DE 140 at 4. Contrary to that representation, however, over the next seventeen months, the 
Government did not produce any information to the victims, despite the victims reminding the 
Government of that statement made to the court. 
21. Ultimately, after some additional motions and rulings, on June 19, 2013, the Court denied 
the Government's motion to dismiss and lifted any stay of discovery. DE 189. That same day, 
the Court entered an order granting the victims' motion to compel and directing the Government 
to produce (1) all correspondence between it and Epstein; (2) all communications between the 
Government and outside entities; and (3) every other document requested by the victims. DE 
190 at 2. With respect to the third item, the Court allowed the Government to assert privilege by 
producing the items in question for in camera inspection and filing a contemporaneous privilege 
log. Id. The Court required that the privilege log must "clearly identify[] each document[] by 
author(s), addressee(s), recipient(s), date, and general subject matter ...." DE 190 at 2. 

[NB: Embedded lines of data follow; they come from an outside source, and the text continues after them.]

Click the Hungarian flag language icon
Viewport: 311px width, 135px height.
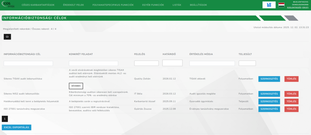pyautogui.click(x=281, y=5)
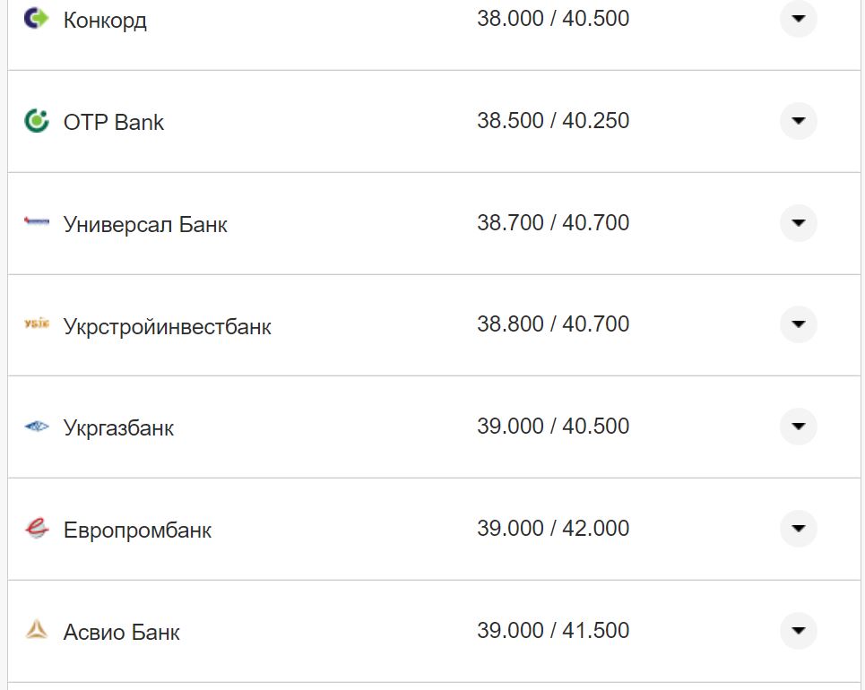Open the Укргазбанк dropdown arrow
865x690 pixels.
pos(798,427)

22. On July 19 and July 27, 2013, the Government made its production. With regard to item (1) 
— correspondence with Epstein, the Government withheld the correspondence pending a ruling 
from the Eleventh Circuit on Epstein's motion to stay production of these materials. With regard 
to the other items, the Government produced 14,825 pages of documents to the Court for in 
camera inspection, but turned over only 1,357 pages to the victims. Thus, the Government 
asserted privilege to more than 90% of the documents in question. The documents that the 
Government produced were almost worthless to the victims, as they included such things that the 
victims' own letters to the Government (Bates 0001-04), court pleadings filed by the victims 
themselves or other victims, by Epstein, or by news media organizations (e.g., Bates 00142-88, 
00229-31, 281-311, 00668-69), public court rulings on Epstein related matters (e.g., Bates 0008-
10, 0012-14. 0036-86, 00190-228), public newspaper articles (e.g., Bates 0011, 0030, 0032-33), 
and similar materials already available to the victims. It also included roughly four hundred 
pages of notices sent to the various other victims in this case — notices that were substantively 
indistinguishable from the notices the victims themselves in this case had already received. 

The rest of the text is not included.